Илья Репин. Портрет В. Г. Короленко, 1912
Илья Репин. Портрет В. Г. Короленко, 1912
Вспоминаю первую прогулку в сосновом бору. Меня заворожил протяжный шум лесных верхушек, и я остановился как вкопанный на дорожке. Этого никто не заметил, и все наше общество пошло дальше. Дорожка в нескольких саженях впереди круто опускалась книзу, и я глядел, как на этом изломе исчезали сначала ноги, потом туловища, потом головы… Я ждал с жутким чувством, когда исчезнет ярко-белая шляпа дяди Генриха, самого высокого из братьев моей матери, и наконец остался один… Я, кажется, чувствовал, что "один в лесу" – это, в сущности, страшно, но, как заколдованный, не мог ни двинуться, ни произнести звука и только слушал то тихий свист, то звон, то смутный говор и вздохи леса… Подходившего ко мне дядю в светлом костюме и соломенной шляпе я видел точно чужого, незнакомого мне человека.

Что воспоминания эти написаны не сегодня и не вчера, слышно и видно не только по "саженям" и "нашему обществу". Осязаемые пятна воздуха, бесшумные блики, запах смолы, кинематографически остраненные ноги, туловища и головы, сгустки детского волнения – все выдает модерниста начала века.
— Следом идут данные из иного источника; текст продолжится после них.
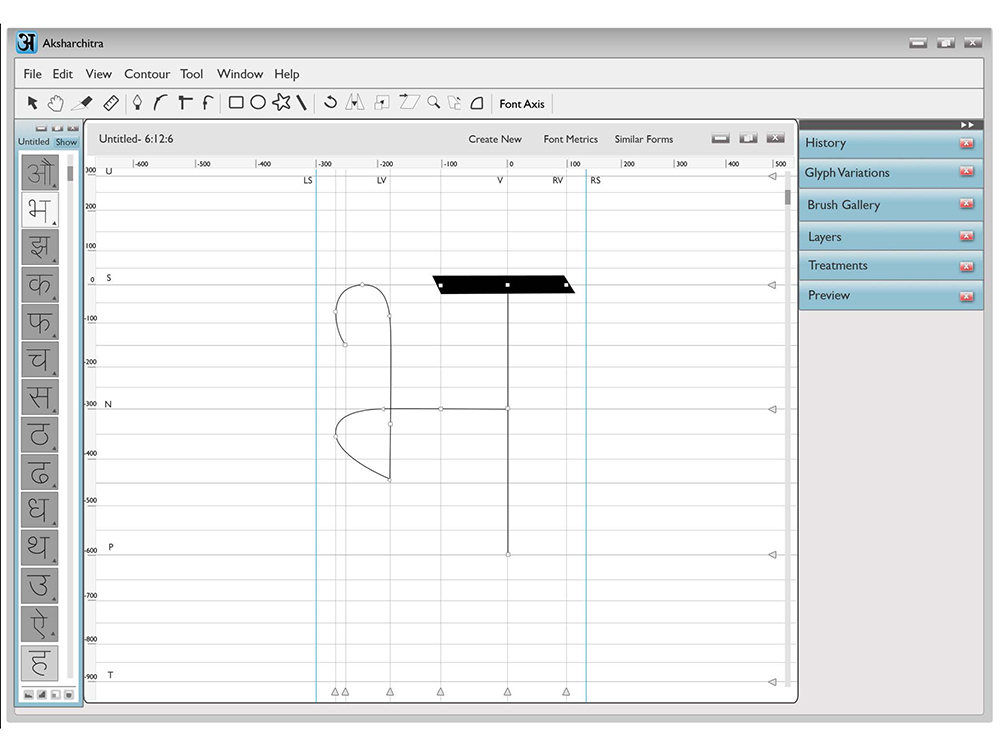Expand the Glyph Variations panel
Screen dimensions: 1000x750
click(x=847, y=173)
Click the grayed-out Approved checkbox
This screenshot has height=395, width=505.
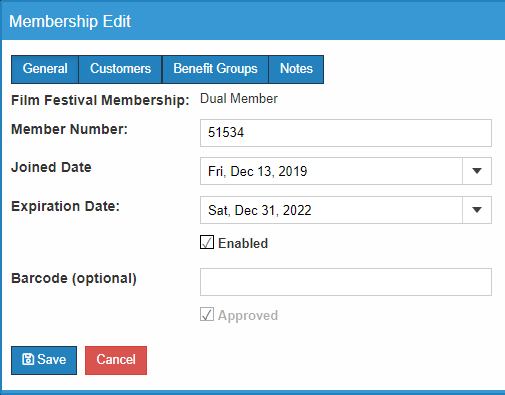[207, 314]
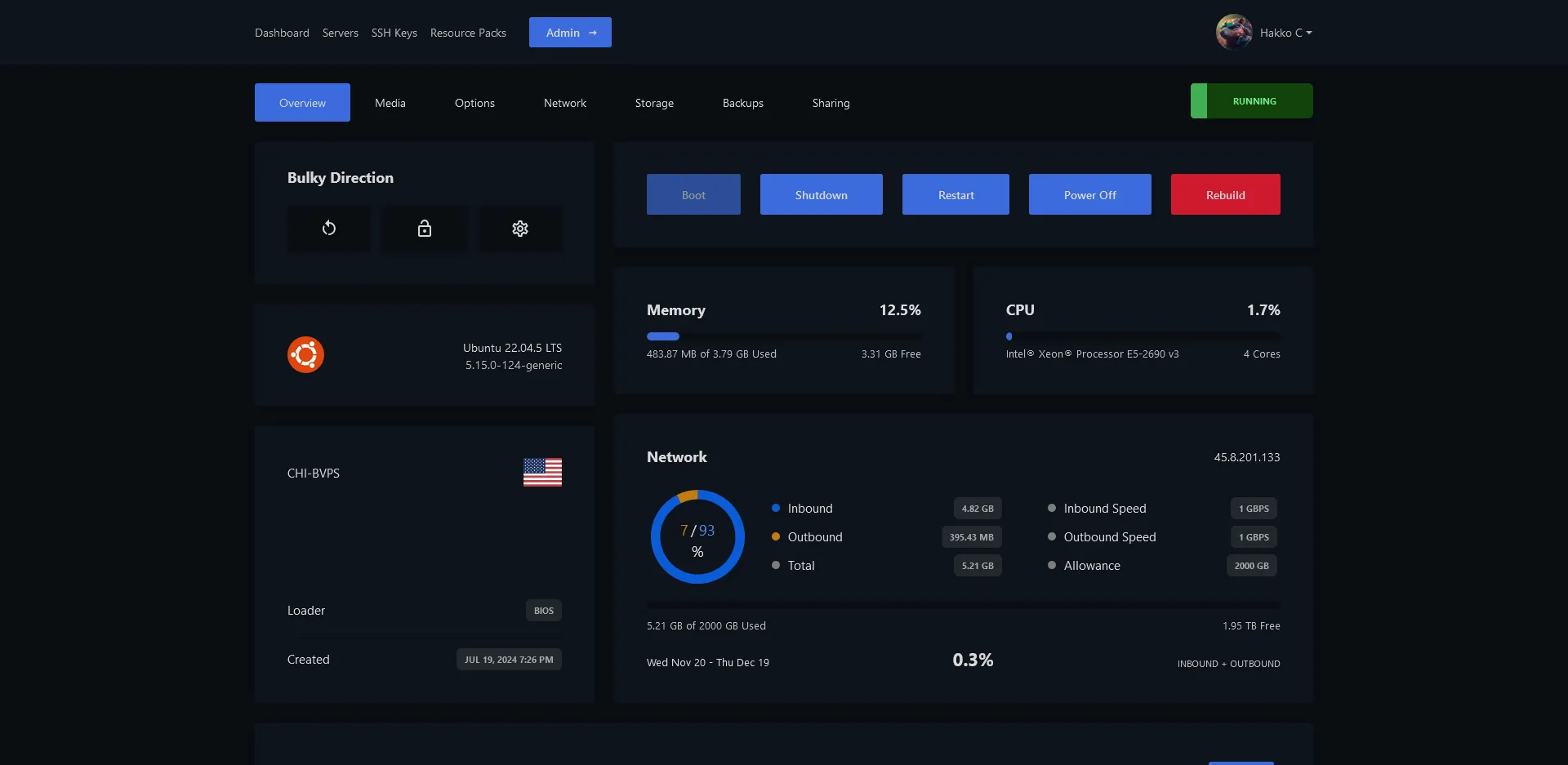Screen dimensions: 1568x765
Task: Restart the server with Restart button
Action: (x=956, y=194)
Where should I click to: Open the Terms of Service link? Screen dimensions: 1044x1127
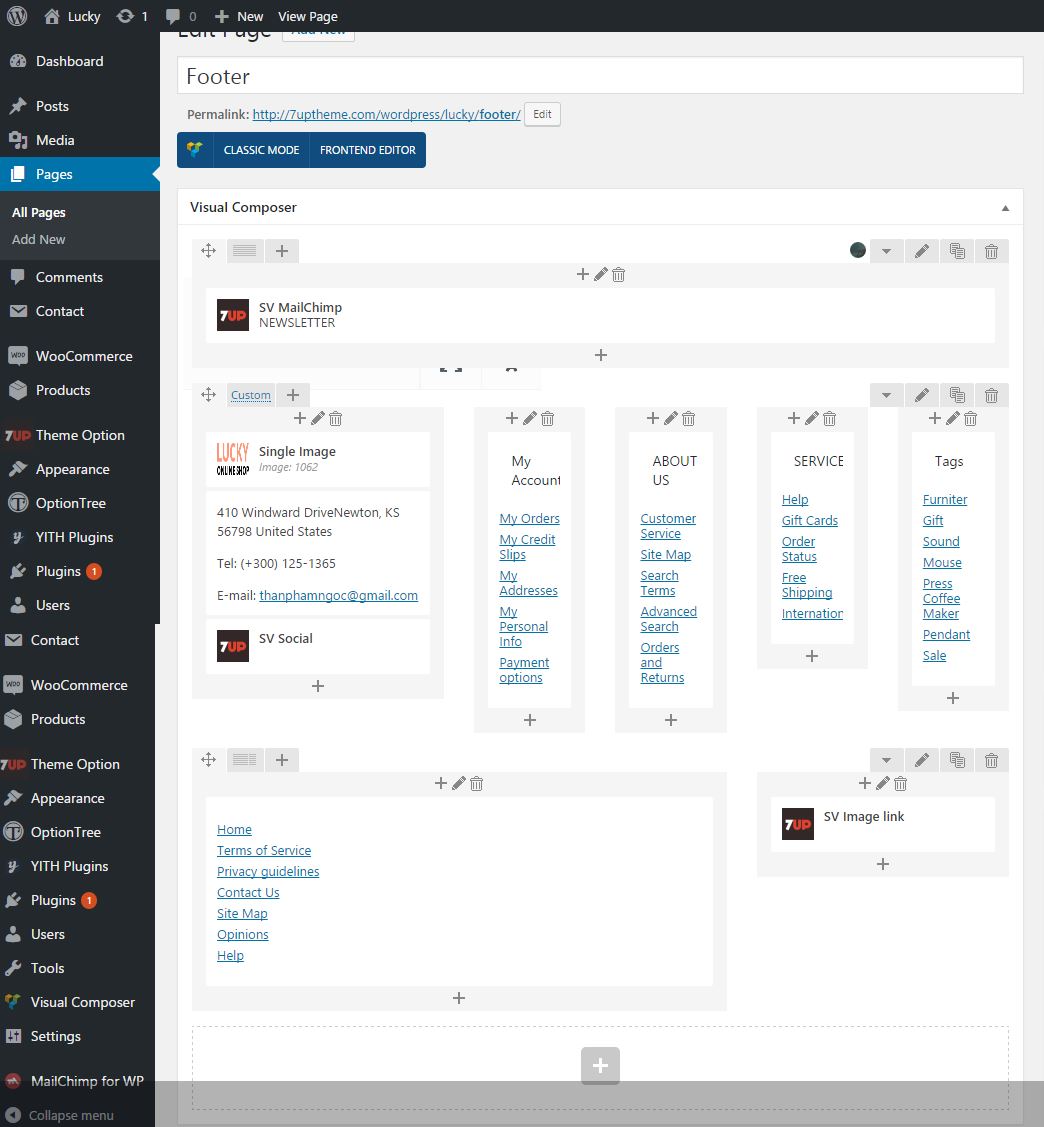[x=264, y=851]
Я вспомнил эти сосново-соломенные импрессии В. Г. Короленко, читая другого модерниста – В. В. Набокова. Есть в его сборнике "Весна в Фиальте" рассказ "Уста к устам". Герой рассказа – бездарный, пошлый романист. В. Набоков находит множество деталей – психологических, портретных, – чтобы заразить нас своим сарказмом по отношению к графоману. Заражает с легкостью. Разумеется, мы с мастером, мы, как и он, ироничны, изысканны, зорки. Уже добивая жертву, В. Набоков характеризует литературные вкусы персонажа: "уважал Лугового, ценил Короленко, находил, что Арцыбашев развращает молодежь…". И тут мне пришел на память Короленко, нет, не создатель моралистических переводных картинок, не заступник гонимых, а мемуарист, автор душистых воспоминаний о Малороссии. Не знаю, читал ли их В. Набоков. Но если и читал, то едва ли взгляд его потеплел: нашел же метр ядовитый эпитет для бунинской прозы – "парчовая".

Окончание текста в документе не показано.